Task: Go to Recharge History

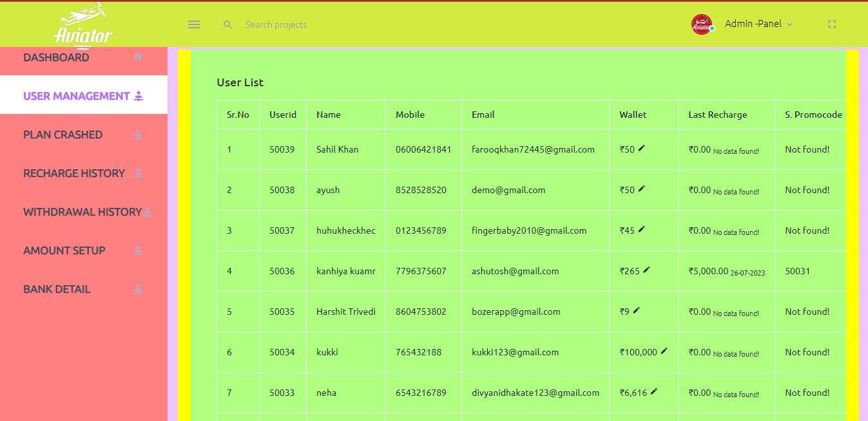Action: (x=74, y=173)
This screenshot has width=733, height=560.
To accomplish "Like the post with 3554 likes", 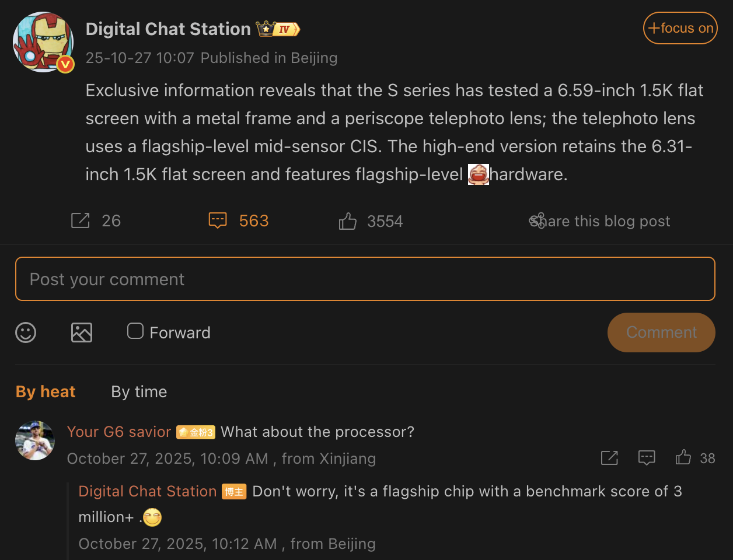I will tap(348, 221).
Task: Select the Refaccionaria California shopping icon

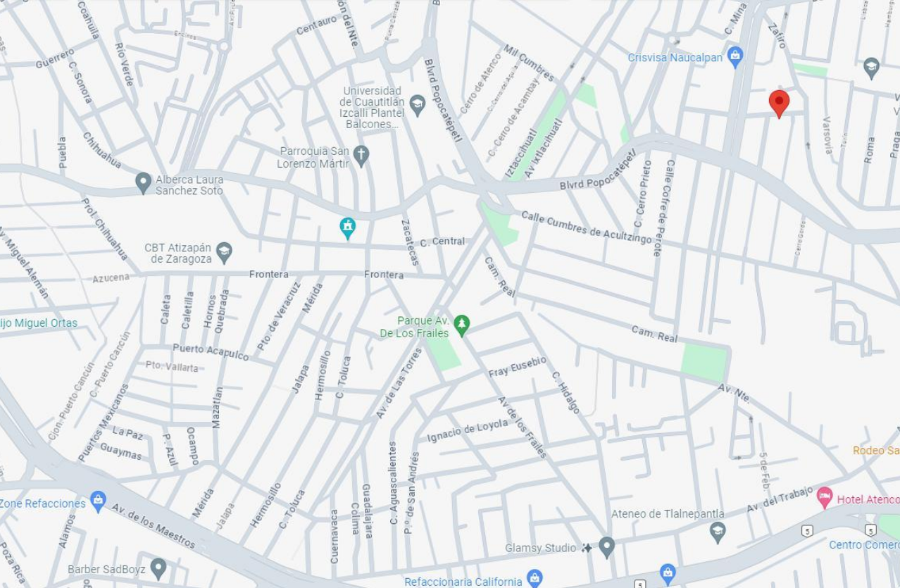Action: [535, 579]
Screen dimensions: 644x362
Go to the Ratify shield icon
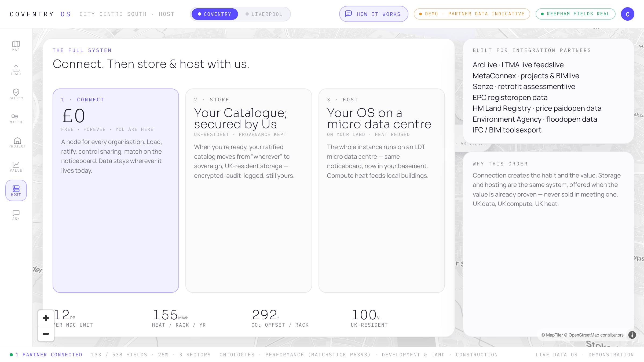tap(16, 94)
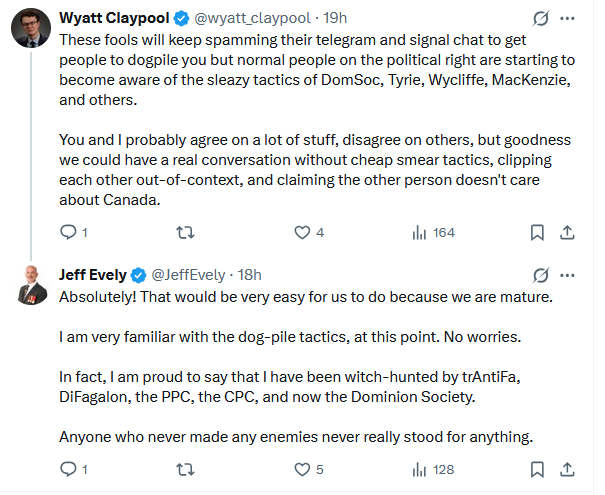
Task: Reply to Jeff Evely's tweet
Action: (x=69, y=469)
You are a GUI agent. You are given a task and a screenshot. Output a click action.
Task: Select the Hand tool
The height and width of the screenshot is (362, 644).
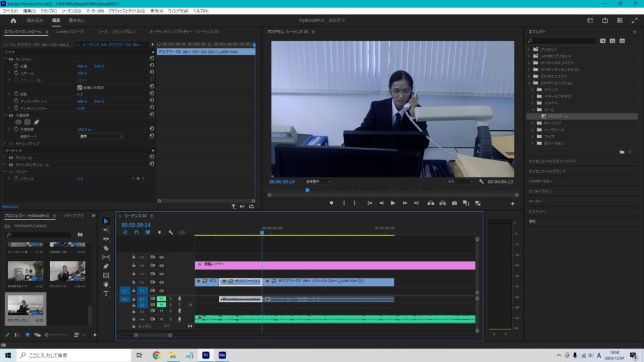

Work to be completed: Where does the word "height" appear in the records above? Return every line that holds it.

Output of the task:
This screenshot has width=733, height=560.
The height and width of the screenshot is (362, 644).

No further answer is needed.